■ WHAT IS BEING ASKED: Return, without any alteration, the lines of the records from the line containing "Given: Click the 10,200,000 cell" through the line containing "Looking at the screenshot, I should point(504,321).", including both of those lines.

━━━━━━━━━━━━━━━━

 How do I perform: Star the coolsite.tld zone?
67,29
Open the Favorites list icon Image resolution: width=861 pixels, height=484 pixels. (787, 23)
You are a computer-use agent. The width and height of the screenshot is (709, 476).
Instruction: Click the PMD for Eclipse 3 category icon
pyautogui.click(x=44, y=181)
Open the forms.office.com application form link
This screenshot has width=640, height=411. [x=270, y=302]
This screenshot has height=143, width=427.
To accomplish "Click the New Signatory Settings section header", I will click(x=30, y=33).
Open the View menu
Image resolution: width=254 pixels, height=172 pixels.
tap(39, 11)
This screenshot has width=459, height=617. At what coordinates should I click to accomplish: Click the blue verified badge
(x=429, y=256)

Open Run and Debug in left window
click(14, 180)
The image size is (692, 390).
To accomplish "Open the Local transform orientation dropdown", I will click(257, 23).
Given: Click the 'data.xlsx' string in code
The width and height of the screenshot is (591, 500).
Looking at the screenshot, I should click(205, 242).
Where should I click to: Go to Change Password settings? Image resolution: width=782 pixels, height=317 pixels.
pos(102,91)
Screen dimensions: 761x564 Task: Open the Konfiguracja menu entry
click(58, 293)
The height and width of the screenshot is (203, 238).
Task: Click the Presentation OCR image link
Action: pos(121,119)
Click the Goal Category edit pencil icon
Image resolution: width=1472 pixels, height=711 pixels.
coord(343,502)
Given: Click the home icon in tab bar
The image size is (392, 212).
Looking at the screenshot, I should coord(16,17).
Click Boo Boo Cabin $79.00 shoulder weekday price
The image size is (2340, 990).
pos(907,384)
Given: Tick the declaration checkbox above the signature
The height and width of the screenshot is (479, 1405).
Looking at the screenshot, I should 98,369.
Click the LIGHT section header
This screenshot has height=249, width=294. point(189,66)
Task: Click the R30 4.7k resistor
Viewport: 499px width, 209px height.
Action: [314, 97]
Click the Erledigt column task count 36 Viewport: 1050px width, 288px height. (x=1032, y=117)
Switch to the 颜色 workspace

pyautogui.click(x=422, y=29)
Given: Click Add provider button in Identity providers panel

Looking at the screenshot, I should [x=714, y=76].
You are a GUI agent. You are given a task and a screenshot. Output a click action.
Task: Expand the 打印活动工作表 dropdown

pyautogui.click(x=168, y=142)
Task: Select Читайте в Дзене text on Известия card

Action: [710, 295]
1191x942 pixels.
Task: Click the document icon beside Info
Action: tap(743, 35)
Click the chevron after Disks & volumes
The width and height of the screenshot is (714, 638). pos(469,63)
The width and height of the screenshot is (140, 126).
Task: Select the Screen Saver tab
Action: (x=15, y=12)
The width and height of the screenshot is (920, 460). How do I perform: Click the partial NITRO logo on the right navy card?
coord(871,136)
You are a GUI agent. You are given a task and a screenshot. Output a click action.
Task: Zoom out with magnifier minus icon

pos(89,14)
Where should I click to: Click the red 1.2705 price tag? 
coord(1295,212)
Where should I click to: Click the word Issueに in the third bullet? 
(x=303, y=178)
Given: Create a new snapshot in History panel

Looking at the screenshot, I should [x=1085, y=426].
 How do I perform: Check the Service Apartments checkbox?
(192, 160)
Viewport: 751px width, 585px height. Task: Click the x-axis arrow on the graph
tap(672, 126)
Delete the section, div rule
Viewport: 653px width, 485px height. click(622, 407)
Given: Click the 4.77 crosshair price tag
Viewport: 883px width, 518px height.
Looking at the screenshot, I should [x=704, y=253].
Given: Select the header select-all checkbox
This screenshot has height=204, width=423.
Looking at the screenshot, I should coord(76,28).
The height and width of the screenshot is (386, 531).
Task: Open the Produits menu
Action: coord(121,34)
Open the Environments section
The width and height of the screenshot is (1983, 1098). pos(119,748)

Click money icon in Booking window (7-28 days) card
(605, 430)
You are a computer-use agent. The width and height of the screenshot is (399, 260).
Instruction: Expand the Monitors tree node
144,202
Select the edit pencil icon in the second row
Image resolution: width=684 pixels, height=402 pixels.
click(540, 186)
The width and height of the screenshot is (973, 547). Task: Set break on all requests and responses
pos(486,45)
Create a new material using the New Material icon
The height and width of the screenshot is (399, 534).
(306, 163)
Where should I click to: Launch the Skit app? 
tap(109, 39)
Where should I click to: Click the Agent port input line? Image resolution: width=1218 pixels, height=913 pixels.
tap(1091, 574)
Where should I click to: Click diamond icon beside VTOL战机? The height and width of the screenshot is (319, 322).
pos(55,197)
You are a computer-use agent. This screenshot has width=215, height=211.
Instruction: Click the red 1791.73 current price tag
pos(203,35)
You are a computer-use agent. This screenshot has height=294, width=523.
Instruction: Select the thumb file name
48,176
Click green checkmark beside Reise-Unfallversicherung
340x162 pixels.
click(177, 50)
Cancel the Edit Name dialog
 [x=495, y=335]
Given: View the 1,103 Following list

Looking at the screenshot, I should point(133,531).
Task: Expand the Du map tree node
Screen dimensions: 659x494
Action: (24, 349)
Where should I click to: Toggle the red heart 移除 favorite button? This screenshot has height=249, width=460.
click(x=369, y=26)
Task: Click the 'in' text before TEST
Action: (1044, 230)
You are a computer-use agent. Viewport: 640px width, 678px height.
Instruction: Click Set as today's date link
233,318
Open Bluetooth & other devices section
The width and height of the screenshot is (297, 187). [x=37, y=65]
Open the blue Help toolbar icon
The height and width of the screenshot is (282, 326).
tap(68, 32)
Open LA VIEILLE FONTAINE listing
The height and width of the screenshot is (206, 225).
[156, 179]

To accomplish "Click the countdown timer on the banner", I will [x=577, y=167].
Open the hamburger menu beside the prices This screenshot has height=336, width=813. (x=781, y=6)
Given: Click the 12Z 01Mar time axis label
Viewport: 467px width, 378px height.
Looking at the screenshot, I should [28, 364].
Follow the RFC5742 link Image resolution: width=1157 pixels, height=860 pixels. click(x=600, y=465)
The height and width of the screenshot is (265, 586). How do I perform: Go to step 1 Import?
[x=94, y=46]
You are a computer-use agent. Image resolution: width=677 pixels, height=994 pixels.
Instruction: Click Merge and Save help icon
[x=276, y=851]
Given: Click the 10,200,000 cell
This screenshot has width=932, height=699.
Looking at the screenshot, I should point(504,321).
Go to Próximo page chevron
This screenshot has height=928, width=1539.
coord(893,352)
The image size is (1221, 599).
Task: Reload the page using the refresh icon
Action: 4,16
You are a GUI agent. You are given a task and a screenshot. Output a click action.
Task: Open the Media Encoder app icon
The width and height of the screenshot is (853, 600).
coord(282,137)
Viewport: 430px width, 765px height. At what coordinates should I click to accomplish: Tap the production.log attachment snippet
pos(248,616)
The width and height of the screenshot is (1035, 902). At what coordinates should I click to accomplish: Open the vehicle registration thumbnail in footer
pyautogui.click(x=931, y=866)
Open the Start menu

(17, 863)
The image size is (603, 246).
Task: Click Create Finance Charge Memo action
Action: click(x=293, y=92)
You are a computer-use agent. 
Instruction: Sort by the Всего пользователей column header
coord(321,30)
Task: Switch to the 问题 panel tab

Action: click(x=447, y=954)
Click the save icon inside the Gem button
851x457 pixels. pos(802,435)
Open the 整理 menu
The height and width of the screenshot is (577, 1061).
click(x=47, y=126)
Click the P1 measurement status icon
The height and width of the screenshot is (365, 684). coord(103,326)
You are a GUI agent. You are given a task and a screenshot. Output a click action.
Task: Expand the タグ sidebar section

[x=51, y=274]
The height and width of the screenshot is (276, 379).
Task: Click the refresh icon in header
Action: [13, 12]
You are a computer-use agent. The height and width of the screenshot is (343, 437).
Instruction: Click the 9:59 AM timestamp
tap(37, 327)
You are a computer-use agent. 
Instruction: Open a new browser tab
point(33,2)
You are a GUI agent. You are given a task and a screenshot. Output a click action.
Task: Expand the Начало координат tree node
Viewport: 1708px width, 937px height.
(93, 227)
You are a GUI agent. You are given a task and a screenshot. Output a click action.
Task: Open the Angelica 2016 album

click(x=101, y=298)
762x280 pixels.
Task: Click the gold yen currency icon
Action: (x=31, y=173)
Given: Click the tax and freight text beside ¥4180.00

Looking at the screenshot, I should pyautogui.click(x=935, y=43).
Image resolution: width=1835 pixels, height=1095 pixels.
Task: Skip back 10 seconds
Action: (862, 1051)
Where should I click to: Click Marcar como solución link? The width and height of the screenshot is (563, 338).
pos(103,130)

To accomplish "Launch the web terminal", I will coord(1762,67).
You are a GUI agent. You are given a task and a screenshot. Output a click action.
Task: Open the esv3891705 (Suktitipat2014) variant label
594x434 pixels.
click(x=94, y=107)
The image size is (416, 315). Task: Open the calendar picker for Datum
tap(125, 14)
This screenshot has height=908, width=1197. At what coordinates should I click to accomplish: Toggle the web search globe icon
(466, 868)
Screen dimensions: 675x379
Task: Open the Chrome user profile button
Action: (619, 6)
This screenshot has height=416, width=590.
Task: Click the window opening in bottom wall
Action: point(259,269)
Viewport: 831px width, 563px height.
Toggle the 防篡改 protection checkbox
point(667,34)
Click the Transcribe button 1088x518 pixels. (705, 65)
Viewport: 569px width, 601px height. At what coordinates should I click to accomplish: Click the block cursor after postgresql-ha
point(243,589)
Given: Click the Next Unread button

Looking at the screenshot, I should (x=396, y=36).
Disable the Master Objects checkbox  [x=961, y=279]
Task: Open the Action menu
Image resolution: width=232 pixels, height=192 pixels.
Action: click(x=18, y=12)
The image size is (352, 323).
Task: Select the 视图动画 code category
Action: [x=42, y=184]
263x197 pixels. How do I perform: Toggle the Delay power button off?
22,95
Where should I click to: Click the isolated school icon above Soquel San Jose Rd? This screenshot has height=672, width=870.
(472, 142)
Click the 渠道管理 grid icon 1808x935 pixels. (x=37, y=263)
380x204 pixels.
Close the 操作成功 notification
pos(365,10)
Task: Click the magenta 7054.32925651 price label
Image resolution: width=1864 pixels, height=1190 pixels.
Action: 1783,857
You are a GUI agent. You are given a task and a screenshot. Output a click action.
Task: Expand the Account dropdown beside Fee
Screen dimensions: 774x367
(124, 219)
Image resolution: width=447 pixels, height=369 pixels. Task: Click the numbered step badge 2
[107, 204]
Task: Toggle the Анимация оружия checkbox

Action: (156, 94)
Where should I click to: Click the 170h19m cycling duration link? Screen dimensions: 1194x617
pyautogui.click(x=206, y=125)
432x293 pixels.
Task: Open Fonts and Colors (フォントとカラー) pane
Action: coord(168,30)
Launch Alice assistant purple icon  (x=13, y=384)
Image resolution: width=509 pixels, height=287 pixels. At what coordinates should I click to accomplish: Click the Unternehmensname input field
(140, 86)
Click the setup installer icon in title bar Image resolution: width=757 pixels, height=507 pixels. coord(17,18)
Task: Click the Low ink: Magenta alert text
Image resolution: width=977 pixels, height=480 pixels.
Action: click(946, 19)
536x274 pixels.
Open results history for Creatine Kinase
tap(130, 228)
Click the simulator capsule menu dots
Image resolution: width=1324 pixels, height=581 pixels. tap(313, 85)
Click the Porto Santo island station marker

━━━━━━━━━━━━━━━━

■ FULL OUTPUT:
Given: Click the 10,200,000 cell
This screenshot has width=932, height=699.
Looking at the screenshot, I should point(504,321).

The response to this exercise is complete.